Continue the blog posts about Google Maps, blogging, and Second Life, starting right after the excerpt's final sentence.

_Excerpt provided:_
::::::::::

How do you feel about Google Earth and Google Maps having a specific picture of your home for anyone in the world to see? What happens if they happen to drive by on an off week that you haven't mowed your lawn? How long with those images stay there?

For example, I was looking up an address for research on a potential business opportunity, and unfortunately, this was the case. The person's house was what seemed to be in a state of disrepair. It was not kept up and quite scary. Thank goodness my lawn was clean cut the day they drove through our neighborhood!! But what are the implications for Google? Are they putting innocent by-standers on the chopping block as they mosey on through your neighborhood? Have you checked out your lawn on Google Maps? Maybe you should. And what can we do to change the images if we aren't happy with those on the web? What if we don't want images of our homes on the internet anyway? What rights do we have?

I think they should at least be required to notify the home owners, renters, tenents, etc. prior to the "drive by-s" that result in permanent (?) images being available on the web.

Take a peek...

Sunday, April 12, 2009

Blogging Busy

One thing (among many!) for sure that COMM4352 has taught me is that blogging on a weekly basis is hard. I completely understand the excercise of blogging on a regular basis. I totally believe in the necessity of it in the PR field and in just about any field these days, but dang, it is hard to do if you aren't already in the habit of doing it all the time. It gives me a better insight to the time commitment of bloggers, too; and a greater understanding of how we, as PR professionals, need to appreciate their time and effort in publishing meaningful information.

The power of the effective and popular blogger is an important thing to keep in mind, especially if these are the people to whom we need to be able to reach our target audience. They hold the key to distributing meaningful information, but their sensitivity to being "pitched" to is a little confusing and daunting.

I get that blogging and commenting is about joining the conversation, but at the same time, don't bloggers have a responsibility to their audiences? Don't you think that they should be more accessible? There are so many "rules" about reaching out to bloggers, I have to wonder how much valuable information is being lost because bloggers are too sensitive to being pitched to so no one really tries? I think that if in the future, I become a popular enough blogger to have a large audience, I will advertise that I am approachable, and pitch-to-able. Let them pitch to me and I will accept and decline that which I choose, just the same as other writers do. However, at the rate I'm going, I'm lucky to get my 2 posts in for the week. I'm just too blogging busy!

Sorry Second Life, My First Life is Already Too Full

I don't get it. And I'm not sure that many other people do either. With technology moving and evolving at lightning speed, and life as we know it is more productive and efficient as a result, who has time to have a Second Life? My first life is already so full, that I can barely keep up. That and it seems to me that you sort of have to have a forum of people to really do anything on Second Life, but not a single person I know is on there. The population on Second Life are supposedly gamers and the (highly) technically savvy, but my husband is a gamer, he makes video games, and I have had to tell him what the heck this is all about. He doesn't know anyone on Second Life either. Maybe it's a generation gap, but really? We aren't so far out of the younger "Internet" generation that we don't have a lot of friends that would supposedly be on Second Life. We are also not at all so technically un-savvy that Second Life would be one of those elusive technologies that we would never grasp, except that I really am not grasping the full reasoning or so-called popularity of it.

::::::::::

Data items
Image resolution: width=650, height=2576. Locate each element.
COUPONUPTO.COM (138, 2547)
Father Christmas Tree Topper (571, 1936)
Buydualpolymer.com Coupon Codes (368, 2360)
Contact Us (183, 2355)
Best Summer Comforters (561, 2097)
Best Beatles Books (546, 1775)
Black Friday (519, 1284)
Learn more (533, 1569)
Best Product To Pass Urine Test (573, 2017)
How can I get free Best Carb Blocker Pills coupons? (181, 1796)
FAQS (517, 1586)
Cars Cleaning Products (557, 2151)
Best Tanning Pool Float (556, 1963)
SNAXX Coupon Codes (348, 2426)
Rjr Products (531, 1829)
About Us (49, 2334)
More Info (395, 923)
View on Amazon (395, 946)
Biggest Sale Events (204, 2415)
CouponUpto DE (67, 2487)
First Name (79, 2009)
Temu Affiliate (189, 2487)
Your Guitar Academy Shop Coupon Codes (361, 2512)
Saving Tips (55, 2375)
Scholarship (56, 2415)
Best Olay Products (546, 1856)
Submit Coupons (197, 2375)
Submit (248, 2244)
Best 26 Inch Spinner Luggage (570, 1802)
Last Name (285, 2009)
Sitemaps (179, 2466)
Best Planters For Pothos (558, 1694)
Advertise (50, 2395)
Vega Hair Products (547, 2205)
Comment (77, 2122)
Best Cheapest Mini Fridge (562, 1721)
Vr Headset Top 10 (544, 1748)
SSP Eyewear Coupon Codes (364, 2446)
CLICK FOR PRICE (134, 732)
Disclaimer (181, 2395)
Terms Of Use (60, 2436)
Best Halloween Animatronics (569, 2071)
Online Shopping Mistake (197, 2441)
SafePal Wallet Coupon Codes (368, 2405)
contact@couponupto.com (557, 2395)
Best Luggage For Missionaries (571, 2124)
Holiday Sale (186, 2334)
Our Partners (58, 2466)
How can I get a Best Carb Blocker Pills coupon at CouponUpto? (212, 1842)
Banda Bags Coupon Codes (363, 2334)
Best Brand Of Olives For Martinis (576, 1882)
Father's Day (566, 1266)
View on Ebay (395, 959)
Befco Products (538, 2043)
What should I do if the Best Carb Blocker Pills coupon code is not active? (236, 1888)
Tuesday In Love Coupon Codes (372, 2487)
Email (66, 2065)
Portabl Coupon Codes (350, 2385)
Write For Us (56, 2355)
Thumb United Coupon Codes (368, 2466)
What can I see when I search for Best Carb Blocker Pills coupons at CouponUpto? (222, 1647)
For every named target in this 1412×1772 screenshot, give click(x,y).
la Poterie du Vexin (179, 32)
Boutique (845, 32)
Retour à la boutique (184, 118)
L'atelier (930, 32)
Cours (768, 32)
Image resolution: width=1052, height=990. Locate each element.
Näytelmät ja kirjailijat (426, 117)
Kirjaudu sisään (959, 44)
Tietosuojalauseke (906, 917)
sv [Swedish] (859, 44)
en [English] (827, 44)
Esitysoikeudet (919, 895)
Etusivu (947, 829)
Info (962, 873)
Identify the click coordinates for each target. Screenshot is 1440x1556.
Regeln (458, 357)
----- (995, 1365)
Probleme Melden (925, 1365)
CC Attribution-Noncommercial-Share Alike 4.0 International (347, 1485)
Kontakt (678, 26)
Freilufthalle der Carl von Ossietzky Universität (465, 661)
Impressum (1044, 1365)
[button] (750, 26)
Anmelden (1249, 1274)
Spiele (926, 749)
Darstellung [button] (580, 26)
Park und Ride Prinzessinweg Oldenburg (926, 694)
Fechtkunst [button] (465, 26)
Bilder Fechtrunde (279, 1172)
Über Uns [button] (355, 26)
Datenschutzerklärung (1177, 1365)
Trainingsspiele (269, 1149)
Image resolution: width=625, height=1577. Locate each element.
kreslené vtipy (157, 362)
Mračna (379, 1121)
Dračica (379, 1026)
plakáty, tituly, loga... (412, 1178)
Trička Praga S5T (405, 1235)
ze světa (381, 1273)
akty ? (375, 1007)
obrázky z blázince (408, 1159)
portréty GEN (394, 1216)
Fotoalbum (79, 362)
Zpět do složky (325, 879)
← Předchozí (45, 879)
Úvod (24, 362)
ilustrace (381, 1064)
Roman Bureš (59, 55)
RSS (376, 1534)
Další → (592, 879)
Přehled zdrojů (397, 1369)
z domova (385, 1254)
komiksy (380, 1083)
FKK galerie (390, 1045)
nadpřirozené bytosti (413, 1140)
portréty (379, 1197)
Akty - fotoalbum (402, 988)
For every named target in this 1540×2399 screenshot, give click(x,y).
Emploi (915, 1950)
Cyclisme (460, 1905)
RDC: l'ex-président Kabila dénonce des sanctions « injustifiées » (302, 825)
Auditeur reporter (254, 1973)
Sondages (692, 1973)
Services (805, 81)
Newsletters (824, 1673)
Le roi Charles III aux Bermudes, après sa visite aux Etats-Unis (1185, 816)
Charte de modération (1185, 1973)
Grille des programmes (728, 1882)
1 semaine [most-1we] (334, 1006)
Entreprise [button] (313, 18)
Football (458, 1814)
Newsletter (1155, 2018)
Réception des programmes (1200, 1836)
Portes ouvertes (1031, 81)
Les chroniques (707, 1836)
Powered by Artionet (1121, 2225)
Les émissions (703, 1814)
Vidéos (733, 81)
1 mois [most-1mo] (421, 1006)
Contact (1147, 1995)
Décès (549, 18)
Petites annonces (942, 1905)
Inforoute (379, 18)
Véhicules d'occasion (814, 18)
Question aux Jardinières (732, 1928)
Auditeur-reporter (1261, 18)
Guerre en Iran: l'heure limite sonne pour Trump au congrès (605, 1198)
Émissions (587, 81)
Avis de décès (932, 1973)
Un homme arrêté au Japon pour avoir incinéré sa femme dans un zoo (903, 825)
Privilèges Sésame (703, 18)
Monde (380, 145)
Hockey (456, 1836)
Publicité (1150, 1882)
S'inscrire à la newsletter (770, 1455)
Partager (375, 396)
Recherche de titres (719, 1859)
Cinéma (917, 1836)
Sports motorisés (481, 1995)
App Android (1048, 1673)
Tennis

::::::::::

_Written reply:_
I think with the popularity of Facebook and Twitter growing by leaps and bounds, I'll stick to the conversations I have with my friends, over conversations that I may have with "furry" people or Avatars that may or may not look like the person with whom they are associated. It seems a little weird, and maybe that is the way it is supposed to be. But I like my normal conversations with my friends and collegues. At least this way, I know with whom I am talking. See ya later Second Life. I'll keep my first.

Let me know if anyone can give me a real life example of how Second Life can help me or make my life easier. I'm all ears.

Sunday, March 29, 2009

Is that a Buzzing in My Ear?

So I took a couple of weeks off from Blogging. I know, I'm not supposed to, but with Spring Break and a schlew of things to do, I didn't have much time to think about what I was supposed to be thinking about. My brain just couldn't fit it in.

This week though, I have been working on our class podcasts. Did anyone else feel like they were discovering a hidden talent? Like you were breaking into an unknown realm of sound editing and mixing? It was kind of fun. I can even tell you know what the word "um" looks like in its audio state. I am the mixing / editing queen bee. Or is that just the audio still buzzing in my ear?

We interviewed Cynthia Baker of Accolades Public Relations. As one of the forerunners in the realm of using Social Media in PR, the information was insightful and full of useful information. I hope you think so too. Enjoy!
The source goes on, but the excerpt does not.